The Russian Orthodox Church as a recruitment tool

Gushin addressed the role of the Moscow Patriarchate directly and without qualification: every Russian Orthodox Church presence outside Russia should be understood not as a classical religious institution but as an instrument of Russian state influence - including for recruitment purposes. The Russian Orthodox Church has a widespread presence across African countries, spreading the same narratives circulated within Russian society - including the framing of the war against Ukraine as a "holy war." "Nobody during the decades took into account the presence of Orthodox Russians within the many states of Africa," Gushin said. "We will know about it now."

Russia looks for bodies. Ukraine looks for soldiers.

The panel was asked directly about Ukraine's own use of foreign fighters and whether distinctions should be part of the broader discussion. Ilia's summary was precise: "Russia is looking for bodies and Ukraine is looking for soldiers."

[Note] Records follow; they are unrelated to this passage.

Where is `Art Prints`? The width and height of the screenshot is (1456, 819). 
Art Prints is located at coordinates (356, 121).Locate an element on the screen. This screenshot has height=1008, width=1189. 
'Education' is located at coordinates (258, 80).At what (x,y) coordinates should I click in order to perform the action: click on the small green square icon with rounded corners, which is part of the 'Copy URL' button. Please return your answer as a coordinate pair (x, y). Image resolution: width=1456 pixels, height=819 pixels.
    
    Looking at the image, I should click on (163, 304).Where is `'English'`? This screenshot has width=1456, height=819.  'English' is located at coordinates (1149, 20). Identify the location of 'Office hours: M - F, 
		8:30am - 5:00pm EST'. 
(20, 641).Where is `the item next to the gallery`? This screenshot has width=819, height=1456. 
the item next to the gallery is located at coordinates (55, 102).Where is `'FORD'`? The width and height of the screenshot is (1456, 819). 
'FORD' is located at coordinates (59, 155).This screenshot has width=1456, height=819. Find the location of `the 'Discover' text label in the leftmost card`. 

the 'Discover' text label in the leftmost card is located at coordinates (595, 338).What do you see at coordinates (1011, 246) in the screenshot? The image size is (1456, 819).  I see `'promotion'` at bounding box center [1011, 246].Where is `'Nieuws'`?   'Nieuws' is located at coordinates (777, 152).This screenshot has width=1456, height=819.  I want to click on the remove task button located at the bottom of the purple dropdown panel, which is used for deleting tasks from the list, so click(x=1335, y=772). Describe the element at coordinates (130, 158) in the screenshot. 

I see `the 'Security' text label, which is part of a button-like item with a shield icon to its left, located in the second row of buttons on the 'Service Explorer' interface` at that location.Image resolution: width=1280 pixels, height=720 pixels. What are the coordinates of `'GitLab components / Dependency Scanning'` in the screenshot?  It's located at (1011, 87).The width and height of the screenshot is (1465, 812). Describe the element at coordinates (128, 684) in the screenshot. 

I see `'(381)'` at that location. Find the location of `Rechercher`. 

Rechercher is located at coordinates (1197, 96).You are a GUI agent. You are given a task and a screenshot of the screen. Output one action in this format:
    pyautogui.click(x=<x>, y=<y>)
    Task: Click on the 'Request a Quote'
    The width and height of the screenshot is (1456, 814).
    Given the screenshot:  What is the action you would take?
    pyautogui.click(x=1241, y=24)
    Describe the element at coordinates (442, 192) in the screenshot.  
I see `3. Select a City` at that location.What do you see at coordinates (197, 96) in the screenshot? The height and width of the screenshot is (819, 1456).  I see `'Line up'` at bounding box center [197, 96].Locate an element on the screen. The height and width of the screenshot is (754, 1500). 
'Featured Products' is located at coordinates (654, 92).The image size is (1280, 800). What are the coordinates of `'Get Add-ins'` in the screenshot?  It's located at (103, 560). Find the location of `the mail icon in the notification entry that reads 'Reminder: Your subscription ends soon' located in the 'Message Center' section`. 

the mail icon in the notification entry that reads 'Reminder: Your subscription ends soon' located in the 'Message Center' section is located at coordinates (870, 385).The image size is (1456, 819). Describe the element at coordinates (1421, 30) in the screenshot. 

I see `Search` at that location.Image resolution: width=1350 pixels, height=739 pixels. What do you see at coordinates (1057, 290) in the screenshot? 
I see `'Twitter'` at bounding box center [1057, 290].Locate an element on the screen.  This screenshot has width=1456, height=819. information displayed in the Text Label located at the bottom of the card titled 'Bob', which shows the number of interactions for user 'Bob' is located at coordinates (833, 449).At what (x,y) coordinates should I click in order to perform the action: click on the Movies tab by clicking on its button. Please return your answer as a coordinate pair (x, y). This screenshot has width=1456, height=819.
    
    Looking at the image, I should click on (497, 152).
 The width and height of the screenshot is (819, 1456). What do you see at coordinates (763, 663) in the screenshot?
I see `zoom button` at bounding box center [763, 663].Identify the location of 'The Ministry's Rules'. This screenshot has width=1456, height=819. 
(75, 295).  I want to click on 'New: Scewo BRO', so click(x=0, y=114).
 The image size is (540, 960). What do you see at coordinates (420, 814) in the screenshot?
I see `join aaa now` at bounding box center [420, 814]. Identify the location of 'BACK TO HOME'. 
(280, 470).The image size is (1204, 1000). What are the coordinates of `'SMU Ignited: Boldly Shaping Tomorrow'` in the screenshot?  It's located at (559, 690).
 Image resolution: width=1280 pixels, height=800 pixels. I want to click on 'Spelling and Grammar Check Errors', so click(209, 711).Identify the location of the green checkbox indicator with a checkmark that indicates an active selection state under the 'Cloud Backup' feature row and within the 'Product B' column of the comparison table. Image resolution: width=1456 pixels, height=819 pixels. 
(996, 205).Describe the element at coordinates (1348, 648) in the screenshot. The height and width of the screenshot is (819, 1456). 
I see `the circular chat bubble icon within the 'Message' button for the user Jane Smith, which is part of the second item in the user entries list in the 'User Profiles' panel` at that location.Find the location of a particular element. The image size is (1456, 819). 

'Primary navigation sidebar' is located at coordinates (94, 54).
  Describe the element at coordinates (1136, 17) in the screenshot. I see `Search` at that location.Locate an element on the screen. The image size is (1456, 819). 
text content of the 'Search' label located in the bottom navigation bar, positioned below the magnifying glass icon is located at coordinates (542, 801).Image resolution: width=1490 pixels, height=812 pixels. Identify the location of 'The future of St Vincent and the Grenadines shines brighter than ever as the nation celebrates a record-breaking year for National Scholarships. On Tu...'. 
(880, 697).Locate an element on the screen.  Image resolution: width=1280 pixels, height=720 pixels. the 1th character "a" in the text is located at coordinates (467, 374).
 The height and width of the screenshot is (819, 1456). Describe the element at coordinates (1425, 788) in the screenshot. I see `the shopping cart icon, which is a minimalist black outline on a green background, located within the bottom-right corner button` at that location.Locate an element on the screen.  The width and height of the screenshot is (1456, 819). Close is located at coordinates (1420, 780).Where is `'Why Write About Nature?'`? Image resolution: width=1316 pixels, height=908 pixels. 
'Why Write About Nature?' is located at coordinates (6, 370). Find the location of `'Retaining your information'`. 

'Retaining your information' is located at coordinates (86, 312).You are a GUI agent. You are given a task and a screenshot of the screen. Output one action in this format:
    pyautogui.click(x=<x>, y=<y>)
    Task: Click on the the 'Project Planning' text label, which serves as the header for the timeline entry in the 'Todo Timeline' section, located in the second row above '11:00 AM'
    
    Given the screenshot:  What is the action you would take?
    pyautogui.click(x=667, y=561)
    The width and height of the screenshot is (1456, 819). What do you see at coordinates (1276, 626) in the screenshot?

Ukraine recruits individuals with prior military experience and ideological motivation, provides translated contracts, allows contract termination under certain conditions, and pays foreign fighters the same salaries as Ukrainian soldiers. Russia recruits from structurally vulnerable populations, provides no translation, no meaningful consent, and no exit. The consent Russia extracts - whether through financial desperation, administrative pressure, or outright violence - is legally meaningless under international law.

What needs to happen

The report's recommendations are addressed to Russia, Bangladesh, Cuba, Kazakhstan, Nepal, and the international community. The panel's consensus: home governments must stop treating this as a diplomatic inconvenience and start treating it as a crime being committed against their own citizens. The only documented case of Russia returning foreign nationals to their home countries is India - achieved through direct pressure from Prime Minister Modi on Putin. That leverage exists because of India's economic relationship with Russia. Most countries lack it - and have therefore stayed silent.

"Countries would prefer to stay silent or to be very polite with Russia rather than presenting them with a very strong position," Maria said. "And therefore the interests of the citizens of many countries are being sacrificed."